Text to read -
[BEGIN]

Apache Spark

PySpark rank() Window Function

Specifying a rank number for each row of PySpark is the best way so that it is easy to find the rows in a partition.

In PySpark, it is possible to partition the rows in the DataFrame using the Window function. It is available in the pyspark.sql.window module.

The advantage of partition is to achieve data consistency and grouping. After performing the partition, we can set the Ranks to the rows in each partition using the rank() function.

It is possible to partition the rows in a DataFrame based on the values in a particular column. So, all the similar values are set to each partition.

rank() Window Function

Rank in PySpark is a window function that sets the ranks to the rows in each partition.

The rank starts from 1, and if any values are the same in two or more rows, then the same rank will be assigned. However, for the next row, the rank will be the following number counting from the tied rows (rows with the same rank).

Here, the values are from the column where we specified the column inside orderBy(). So, based on the values in this column, rank() checks and assigns the rank number.

The main thing is rank() is not available directly. We have to import it from the pyspark.sql.functions module.

Syntax To Import Module
from pyspark.sql.functions import rank

Otherwise, we can also do like this to import all methods from this module.
from pyspark.sql.functions import *

We must follow the steps below to perform partition and apply rank on partitioned data.

Steps:

  1. Create a PySpark DataFrame with similar values in at least one column.
  2. Partition the data using partitionBy() method available in Window function and order them based on the column using orderBy() function.

    Syntax:
    partition=Window.partitionBy(“column”).orderBy(“column”)

    We can order the partitioned data with the partitioned column or any other column.
  3. Now, using the over() function on the partitioned rows, you can use the rank() function.

    So, we will add a column to store the row number using the withColumn() function.

    Syntax:
    dataframe_obj.withColumn(“NAME”,rank().over(partition))

    So, NAME specifies the row name here, and dataframe_obj is our PySpark DataFrame.

    Let’s implement the code.

Example 1
Here, we will create a PySpark DataFrame that has 5 columns: [‘subject_id’,’name’,’age’,’technology1′,’technology2′] with 10 rows and partition the rows based on technology1 using the Window function.

Finally, we will give ranks to the rows in all partitions by adding a new column named “RANK”.

import pyspark

from pyspark.sql import *

spark_app = SparkSession.builder.appName('_').getOrCreate()


students =[(4,'sravan',23,'PHP','Testing'),
           (4,'sravan',23,'PHP','Testing'),
           (46,'mounika',22,'.NET','HTML'),
           (4,'deepika',21,'Oracle','HTML'),
           (46,'mounika',22,'Oracle','Testing'),
           (12,'chandrika',22,'Hadoop','C#'),
           (12,'chandrika',22,'Oracle','Testing'),
           (4,'sravan',23,'Oracle','C#'),
           (4,'deepika',21,'PHP','C#'),
           (46,'mounika',22,'.NET','Testing')
              ]

dataframe_obj = spark_app.createDataFrame( students,['subject_id','name','age','technology1','technology2'])

print("----------Actual DataFrame----------")
dataframe_obj.show()

# import the Window Function
from pyspark.sql.window import Window

#import the rank from pyspark.sql.functions
from pyspark.sql.functions import rank

#partition the dataframe based on the values in technology1 column and
#order the rows in each partition based on subject_id column
partition = Window.partitionBy("technology1").orderBy('subject_id')

print("----------Partitioned DataFrame----------")

[END]

Data block -

[BEGIN]

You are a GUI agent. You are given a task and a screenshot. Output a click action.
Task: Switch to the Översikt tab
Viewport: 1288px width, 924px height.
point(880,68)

[END]

The problem - Extend the PySpark rank() tutorial, starting from the line after its last printed heading.

Answer below -
#Now mention rank for each row in RANK column
dataframe_obj.withColumn("RANK",rank().over(partition)).show()

Output:

Explanation
The first output represents the actual data present in the dataframe.

In the second output, the partition is done based on the technology1 column.

Total partitions: 4

Partition 1:
.NET occurred two times in the first partition. The values in the subject_id column are the same. Hence, the rank() function returns the same rank for both .NET values.

Partition 2:
Hadoop occurred one time in the second partition. So, the rank is 1.

Partition 3:
Oracle occurred four times in the third partition.
For the first two Oracle, the subject_id values are the same. So, for both, rank 1 is assigned.
For the third Oracle, the rank is 3 (rank 2 will not exist since, for the above two oracles, 2 ranks were given).
For the last Oracle, the rank is 4.

Partition 4:
PHP occurred three times in the fourth partition, and the values in the subject_id column are the same for all. Hence, Rank is 1 for all PHP.

Example 2
Here, we will partition the rows based on technology2 using the Window function.

Finally, we will give ranks to the rows based on the subject_id column in all partitions by adding a new column named “RANK”.

(If you didn’t create the PySpark DataFrame, create it using the first example.)

# import the Window Function
from pyspark.sql.window import Window

#import the rank from pyspark.sql.functions
from pyspark.sql.functions import rank

#partition the dataframe based on the values in technology2 column and
#order the rows in each partition based on subject_id column
partition = Window.partitionBy("technology2").orderBy('subject_id')

print("----------Partitioned DataFrame----------")

#Now mention rank for each row in RANK column
dataframe_obj.withColumn("RANK",rank().over(partition)).show()

Output:

Explanation
The output represents the actual data present in the dataframe.

In the second output, the partition is done based on the technology2 column and ordered based on the subject_id column.

Total partitions: 3

Partition 1:
C# occurred three times in the first partition. The first two values in the subject_id column are the same. Hence, the rank() function returns the same rank 1 for the first two C#, and for the third C#, the rank is 3.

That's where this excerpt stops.